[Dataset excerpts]
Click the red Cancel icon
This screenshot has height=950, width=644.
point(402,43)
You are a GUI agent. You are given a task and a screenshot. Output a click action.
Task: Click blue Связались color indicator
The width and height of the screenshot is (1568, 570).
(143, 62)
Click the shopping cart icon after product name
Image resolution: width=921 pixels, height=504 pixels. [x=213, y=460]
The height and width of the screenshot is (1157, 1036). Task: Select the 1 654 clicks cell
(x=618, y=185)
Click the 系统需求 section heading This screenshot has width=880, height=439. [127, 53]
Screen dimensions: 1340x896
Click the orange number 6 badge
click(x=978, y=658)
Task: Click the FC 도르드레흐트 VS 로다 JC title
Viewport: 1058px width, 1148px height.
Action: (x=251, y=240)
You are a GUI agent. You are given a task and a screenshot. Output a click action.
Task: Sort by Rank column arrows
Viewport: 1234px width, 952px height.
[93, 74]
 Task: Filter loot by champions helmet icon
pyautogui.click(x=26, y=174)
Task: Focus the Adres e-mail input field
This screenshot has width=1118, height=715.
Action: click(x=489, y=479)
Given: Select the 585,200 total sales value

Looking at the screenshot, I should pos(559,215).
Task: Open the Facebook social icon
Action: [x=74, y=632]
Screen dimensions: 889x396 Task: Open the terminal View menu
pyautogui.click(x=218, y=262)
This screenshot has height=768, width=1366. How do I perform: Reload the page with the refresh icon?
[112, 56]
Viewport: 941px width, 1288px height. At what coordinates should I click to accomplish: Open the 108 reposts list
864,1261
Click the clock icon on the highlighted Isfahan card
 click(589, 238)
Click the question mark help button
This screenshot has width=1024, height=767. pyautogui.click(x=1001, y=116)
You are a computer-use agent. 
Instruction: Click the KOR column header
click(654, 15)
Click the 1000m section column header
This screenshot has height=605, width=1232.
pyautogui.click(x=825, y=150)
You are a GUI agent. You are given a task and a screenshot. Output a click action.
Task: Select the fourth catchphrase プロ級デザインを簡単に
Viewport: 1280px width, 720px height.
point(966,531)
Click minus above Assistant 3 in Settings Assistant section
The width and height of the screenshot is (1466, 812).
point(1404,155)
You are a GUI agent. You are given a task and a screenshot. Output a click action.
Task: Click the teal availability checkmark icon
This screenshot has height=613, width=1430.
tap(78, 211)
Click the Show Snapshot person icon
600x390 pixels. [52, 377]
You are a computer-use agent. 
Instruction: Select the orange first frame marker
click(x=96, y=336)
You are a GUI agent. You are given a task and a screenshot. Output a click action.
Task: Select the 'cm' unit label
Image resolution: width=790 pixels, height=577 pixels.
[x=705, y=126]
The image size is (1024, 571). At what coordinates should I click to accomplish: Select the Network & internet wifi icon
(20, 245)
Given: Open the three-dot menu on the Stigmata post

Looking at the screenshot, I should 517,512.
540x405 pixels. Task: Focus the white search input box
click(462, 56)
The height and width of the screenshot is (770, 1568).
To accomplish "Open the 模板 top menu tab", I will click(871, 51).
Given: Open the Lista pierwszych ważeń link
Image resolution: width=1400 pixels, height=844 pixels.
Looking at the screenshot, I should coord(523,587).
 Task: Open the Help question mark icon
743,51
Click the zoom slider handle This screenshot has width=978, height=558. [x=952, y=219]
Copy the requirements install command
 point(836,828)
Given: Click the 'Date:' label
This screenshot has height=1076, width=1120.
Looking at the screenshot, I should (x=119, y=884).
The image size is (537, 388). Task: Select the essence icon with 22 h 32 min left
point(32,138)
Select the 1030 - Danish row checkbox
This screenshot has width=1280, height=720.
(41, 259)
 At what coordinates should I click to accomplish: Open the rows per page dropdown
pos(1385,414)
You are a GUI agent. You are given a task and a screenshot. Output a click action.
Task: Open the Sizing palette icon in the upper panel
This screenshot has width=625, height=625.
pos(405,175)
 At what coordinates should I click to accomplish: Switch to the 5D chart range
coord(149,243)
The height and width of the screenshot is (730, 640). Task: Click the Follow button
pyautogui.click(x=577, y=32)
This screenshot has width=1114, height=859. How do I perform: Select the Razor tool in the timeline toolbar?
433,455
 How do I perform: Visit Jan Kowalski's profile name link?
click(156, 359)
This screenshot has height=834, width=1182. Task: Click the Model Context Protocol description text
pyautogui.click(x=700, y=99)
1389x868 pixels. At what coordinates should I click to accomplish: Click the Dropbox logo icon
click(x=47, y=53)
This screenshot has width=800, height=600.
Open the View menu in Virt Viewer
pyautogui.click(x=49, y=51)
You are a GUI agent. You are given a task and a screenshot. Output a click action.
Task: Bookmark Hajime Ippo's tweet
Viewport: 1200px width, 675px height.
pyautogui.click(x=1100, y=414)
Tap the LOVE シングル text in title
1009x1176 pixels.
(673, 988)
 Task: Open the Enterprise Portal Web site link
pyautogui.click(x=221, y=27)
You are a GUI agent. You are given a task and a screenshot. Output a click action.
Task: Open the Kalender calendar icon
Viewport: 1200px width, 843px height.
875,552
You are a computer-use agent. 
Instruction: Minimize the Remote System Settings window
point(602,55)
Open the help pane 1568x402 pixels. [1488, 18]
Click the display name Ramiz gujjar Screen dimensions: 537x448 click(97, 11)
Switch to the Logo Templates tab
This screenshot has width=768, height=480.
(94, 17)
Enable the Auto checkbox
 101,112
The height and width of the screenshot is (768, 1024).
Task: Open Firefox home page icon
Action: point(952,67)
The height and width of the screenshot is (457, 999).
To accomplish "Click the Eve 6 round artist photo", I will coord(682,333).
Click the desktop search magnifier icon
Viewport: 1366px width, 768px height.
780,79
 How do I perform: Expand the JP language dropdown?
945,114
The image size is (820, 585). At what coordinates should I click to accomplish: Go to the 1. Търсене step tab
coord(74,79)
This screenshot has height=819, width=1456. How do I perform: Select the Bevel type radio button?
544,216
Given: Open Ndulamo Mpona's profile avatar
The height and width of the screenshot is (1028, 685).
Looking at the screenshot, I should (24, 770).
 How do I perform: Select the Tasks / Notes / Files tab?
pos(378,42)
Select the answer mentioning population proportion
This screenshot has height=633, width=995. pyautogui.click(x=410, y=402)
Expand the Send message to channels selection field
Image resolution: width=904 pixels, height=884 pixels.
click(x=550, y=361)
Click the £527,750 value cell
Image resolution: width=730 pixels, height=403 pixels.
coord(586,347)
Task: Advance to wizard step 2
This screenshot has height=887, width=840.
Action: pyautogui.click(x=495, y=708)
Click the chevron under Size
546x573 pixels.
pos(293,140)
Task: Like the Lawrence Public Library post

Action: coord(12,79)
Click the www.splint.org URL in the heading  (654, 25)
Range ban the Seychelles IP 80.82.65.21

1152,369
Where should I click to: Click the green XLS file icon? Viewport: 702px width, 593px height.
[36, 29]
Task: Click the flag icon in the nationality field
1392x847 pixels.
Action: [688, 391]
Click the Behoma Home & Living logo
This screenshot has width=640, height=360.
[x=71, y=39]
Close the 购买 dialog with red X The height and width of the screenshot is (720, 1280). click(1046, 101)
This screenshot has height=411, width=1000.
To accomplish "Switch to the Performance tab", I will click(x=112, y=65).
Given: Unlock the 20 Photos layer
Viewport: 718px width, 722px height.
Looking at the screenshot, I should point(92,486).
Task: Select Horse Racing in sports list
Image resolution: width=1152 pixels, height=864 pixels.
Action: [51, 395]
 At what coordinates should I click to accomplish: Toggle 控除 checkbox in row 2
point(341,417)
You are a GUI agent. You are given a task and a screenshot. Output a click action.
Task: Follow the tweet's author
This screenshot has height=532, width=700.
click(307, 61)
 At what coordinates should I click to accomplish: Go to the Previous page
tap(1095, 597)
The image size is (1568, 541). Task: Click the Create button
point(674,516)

| Required action |
Each line from the beginning of the entries to the line with "Click the 1000m section column header" must be repeated exactly, with both end lines kept and no other lines given.

| Answer section |
Click the red Cancel icon
This screenshot has height=950, width=644.
point(402,43)
You are a GUI agent. You are given a task and a screenshot. Output a click action.
Task: Click blue Связались color indicator
The width and height of the screenshot is (1568, 570).
(143, 62)
Click the shopping cart icon after product name
Image resolution: width=921 pixels, height=504 pixels. [x=213, y=460]
The height and width of the screenshot is (1157, 1036). Task: Select the 1 654 clicks cell
(x=618, y=185)
Click the 系统需求 section heading This screenshot has width=880, height=439. [127, 53]
Screen dimensions: 1340x896
Click the orange number 6 badge
click(x=978, y=658)
Task: Click the FC 도르드레흐트 VS 로다 JC title
Viewport: 1058px width, 1148px height.
Action: (x=251, y=240)
You are a GUI agent. You are given a task and a screenshot. Output a click action.
Task: Sort by Rank column arrows
Viewport: 1234px width, 952px height.
[93, 74]
 Task: Filter loot by champions helmet icon
pyautogui.click(x=26, y=174)
Task: Focus the Adres e-mail input field
This screenshot has width=1118, height=715.
Action: click(x=489, y=479)
Given: Select the 585,200 total sales value

Looking at the screenshot, I should pos(559,215).
Task: Open the Facebook social icon
Action: [x=74, y=632]
Screen dimensions: 889x396 Task: Open the terminal View menu
pyautogui.click(x=218, y=262)
This screenshot has height=768, width=1366. How do I perform: Reload the page with the refresh icon?
[112, 56]
Viewport: 941px width, 1288px height. At what coordinates should I click to accomplish: Open the 108 reposts list
864,1261
Click the clock icon on the highlighted Isfahan card
 click(589, 238)
Click the question mark help button
This screenshot has width=1024, height=767. pyautogui.click(x=1001, y=116)
You are a computer-use agent. 
Instruction: Click the KOR column header
click(654, 15)
Click the 1000m section column header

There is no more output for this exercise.